Mr Krajisnik, an ally of the notorious former Bosnian Serb leader Radovan Karadzic, will be sent to The Hague for trial by the UN war crimes tribunal, officials said.
Mr Krajisnik, speaker of the Bosnian Serb parliament during the 1992-95 war, was arrested under a secret indictment.
BBC correspondent Paul Wood says Mr Krajisnik may have thought he was safe from prosecution since he was not officially part of the chain of command at the time when atrocities were being committed against Bosnian Muslims.
But he is said to have exerted considerable influence over the Bosnian Serb leadership in the later stages of the war.
A Nato statement says Mr Krajisnik "is accused of genocide, crimes against humanity, violations of the laws and customs of war and grave breaches of the Geneva Convention including murder, wilful killing, extermination, complicity in genocide, deportation and inhumane acts."

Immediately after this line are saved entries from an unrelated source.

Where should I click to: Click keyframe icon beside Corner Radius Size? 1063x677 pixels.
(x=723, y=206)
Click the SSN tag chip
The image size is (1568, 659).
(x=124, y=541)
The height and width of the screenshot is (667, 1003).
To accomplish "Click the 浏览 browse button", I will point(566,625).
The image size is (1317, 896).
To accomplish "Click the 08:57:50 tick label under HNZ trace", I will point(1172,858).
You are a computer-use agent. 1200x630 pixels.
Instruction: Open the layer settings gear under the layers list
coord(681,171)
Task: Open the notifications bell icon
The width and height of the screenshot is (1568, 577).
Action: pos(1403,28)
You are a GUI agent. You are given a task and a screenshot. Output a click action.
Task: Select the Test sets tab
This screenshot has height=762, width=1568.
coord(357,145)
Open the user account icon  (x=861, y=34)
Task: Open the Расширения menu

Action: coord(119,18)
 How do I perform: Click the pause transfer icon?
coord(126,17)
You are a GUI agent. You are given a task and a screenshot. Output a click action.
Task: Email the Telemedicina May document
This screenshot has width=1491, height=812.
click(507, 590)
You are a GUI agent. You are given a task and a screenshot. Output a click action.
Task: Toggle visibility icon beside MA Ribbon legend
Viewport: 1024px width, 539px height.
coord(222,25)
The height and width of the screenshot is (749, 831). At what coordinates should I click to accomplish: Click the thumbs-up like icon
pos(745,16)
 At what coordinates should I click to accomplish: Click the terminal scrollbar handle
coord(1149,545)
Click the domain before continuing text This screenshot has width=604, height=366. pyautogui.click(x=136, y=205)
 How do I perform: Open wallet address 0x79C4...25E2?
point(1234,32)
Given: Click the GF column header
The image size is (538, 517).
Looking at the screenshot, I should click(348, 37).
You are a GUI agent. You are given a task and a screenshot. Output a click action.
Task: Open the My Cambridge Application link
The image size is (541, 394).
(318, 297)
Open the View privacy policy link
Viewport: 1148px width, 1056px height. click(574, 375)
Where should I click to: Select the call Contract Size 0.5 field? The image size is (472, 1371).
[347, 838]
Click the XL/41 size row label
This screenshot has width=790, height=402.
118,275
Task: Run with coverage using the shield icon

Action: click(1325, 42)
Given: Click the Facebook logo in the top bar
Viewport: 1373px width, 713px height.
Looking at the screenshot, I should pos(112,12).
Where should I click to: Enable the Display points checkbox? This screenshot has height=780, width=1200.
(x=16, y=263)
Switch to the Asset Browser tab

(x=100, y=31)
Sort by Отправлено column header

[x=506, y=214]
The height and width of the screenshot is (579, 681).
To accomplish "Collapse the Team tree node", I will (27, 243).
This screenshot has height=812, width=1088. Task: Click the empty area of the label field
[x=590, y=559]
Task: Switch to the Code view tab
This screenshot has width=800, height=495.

After the war ended in 1995, he served as the Serb representative on the three-member Bosnian presidency, along with a Croat and a Muslim.
The UN's chief war crimes prosecutor, Carla del Ponte, welcomed the arrest and said the international community should "insist on the apprehension and surrender of all other indicted accused."
"In particular, the prosecutor calls for the apprehension of Radovan Karadzic who should stand trial jointly with the accused Momcilo Krajisnik," a statement from Ms del Ponte's office said.
Mladic 'in Belgrade'
Another wanted Bosnian Serb military leader is meanwhile reported to have been seen at a football match in Belgrade.
General Ratko Mladic - believed to be behind the killing of 7,000 people at Srebrenica in 1995 - is said to have attended a match between the Yugoslav and Chinese national teams in the Yugoslav capital on Tuesday.
There are reports that General Mladic has moved to Belgrade from his home region of Pale in Bosnia.